Thursday, May 6, 2010

Are You Freaking Kidding Me??????


There is one rule that all men on this entire planet should live by if they don't want to risk the chances of getting their head whacked, their tires slashed or a strong & hard stiletto kick right to the groin! NEVER....AND I MEAN NEVER.....TRY TO GET WITH YOUR EX-GIRLFRIEND'S YOUNGER OR OLDER SISTER!!!!!

I know I'm not the only woman out there who wouldn't agree to any of this and I honestly don't give a rats ass what any man disagreeing with the above has to say. Why? Because regardless of the feelings or emotions involved or how long ago this particular person has been you Ex-girlfriend you never should try to make a move on her sister because it is just plain wrong, disrespectful and not to mention SHADY!!!


So with this said, words can not describe the anger and embarrassment I felt when my sister called me into her room Sunday evening and showed me a chat box that popped up on her Facebook with a message from my Ex-boyfriend from 7 years ago asking her if she wanted to Chill just her and him. F**king prick!!!! I couldn't believe it at first...it took a few seconds of eye squinting and refocusing to really take in that what I was seeing was in fact real. I was disgusted and so was my sister thankfully.

This was a man who I was in a serious full-blown relationship with for a while and one of the few I actually felt I was in love with. It wasn't a relationship of lust or infactuation.....to me this was real love. And until this past Sunday I had always thought his love for me was always real but now I am definitely having doubts. It sucks that it took 7 freaking years to find this out!!! And what is even worse is that when my sister told him off (believe me I know because I was sitting there staring at her laptop screen like glue on paper.) saying that she was disgusted by him even thinking she'd consider his invite and disrespect me as her sister and that he should have more respect for the past women in his life among other nasty, angry remarks I made her throw in there, he had the nerve to say....wait for it....wait for it.....

"So....I don't understand what the problem is.

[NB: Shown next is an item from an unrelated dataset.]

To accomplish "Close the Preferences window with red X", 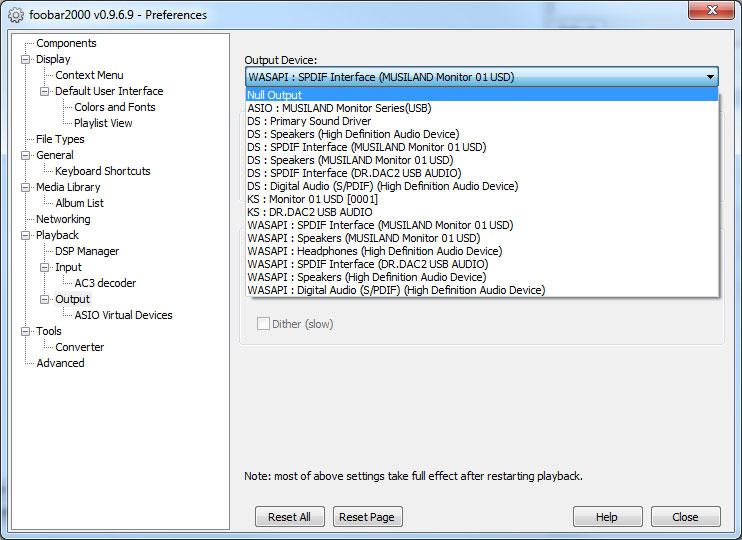I will (710, 10).
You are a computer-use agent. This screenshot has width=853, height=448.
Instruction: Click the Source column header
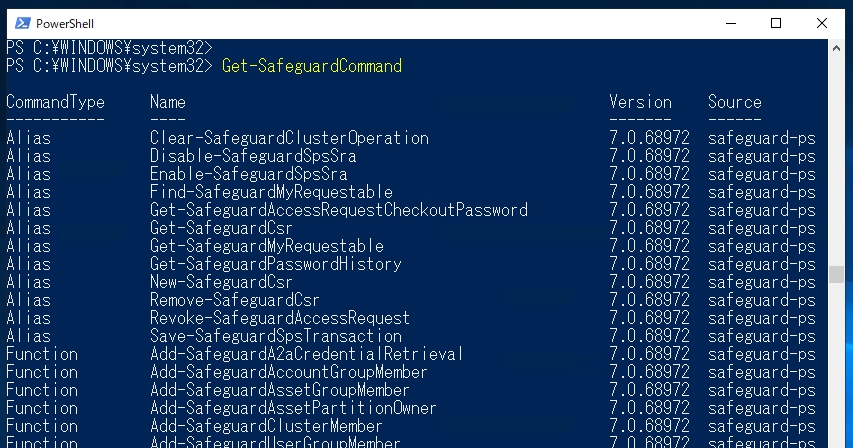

I haven't talked to your sister in a while now and she's the one who moved on and had a baby with someone else!!"

Are you freaking serious Alex!!!! First of all you are the one who broke my heart and told me you needed f**king space and think not even a week later you were at a night club making out with another bi-atch who looked like a straight up whore from the streets! Then a month later you showed up to my house to pick me and two of my friends up to go out thinking you wanted to try and work things out in a car that didn't belong to you or your family! When I questioned you about it you response was that your Friend let you borrow it and that SHE was going to meet you at the club. I knew it was that BI-ATCH I saw you at the club with but I didn't argue because I didn't want to give you the satisfaction of knowing that you had me like that.

But believe me I wanted more then anything in that moment to punch the s**it out you for thinking that you would get away with having me....the person you claimed to love for so long and your new skanky whore in the same place. Did you think I'd be okay with that?? F**king piece of S**T. 

I had himi drive me and my friends home where I cried uncontrollably all night long from the devastation and embarrassment that my friends were right about you all along and my dumb ass fell for you and believed all your lies.

So you broke my heart and I spent the next month crying my eyes out thinking I wasn't good enough for you or any man and blaming myself for it. You never called after that night to explain things or apologize or anything and expected me to act like it never happen. You just threw what we had down the drains and never looked back.

A month or so later I started dating my daughter's father even though he was no better then you in hopes of being able to forget about you and thinking I didn't deserve better and a few months later I was pregnant. Even though my relationship with my daughter's father is a whole other award winning story that will soon be told there are no regrets and I'd do it all over again if it meant I'd have my little girl. She was the biggest blessing and the best thing to have ever happened to me and whatever man that I might miracoulously let in our lives will not only have to accept that I have a child but be willing to accept that with me he's getting a package of two instead of one.

So regardless of your hatred for that fact that I had moved on or at least tried to and found my happiness with being a mom and my soon to be successful career that's taking off soon....I am going to keep my faith that there are more good men out there then self-fish, cheating, lying bi-atches like you and that the next one I chose to let into my life will be the total opposite of what you are....why? Because after what you put me through along with all the other men in my past.....I DESERVE IT!!! and most importantly....my little girl deserves to grow-up with a good father figure and watching her mom grow old happy.

So a special message to you Alex (you know who you are so I'm not going to put your last name here): Stay the f**k away from my sister and close friends and if I ever find out you tried to disrespect me or my sister like that I again I will blow the S**t off your horn and make sure the whole world knows what a disgusting pig you are! I feel bad for your family because if they knew what you tried to do they wouldn't be proud.

And to all my followers and readers...I apologize for my profanity...trust me I barely curse unless I am really pissed off and this is a very good reason to be pissed off in my book!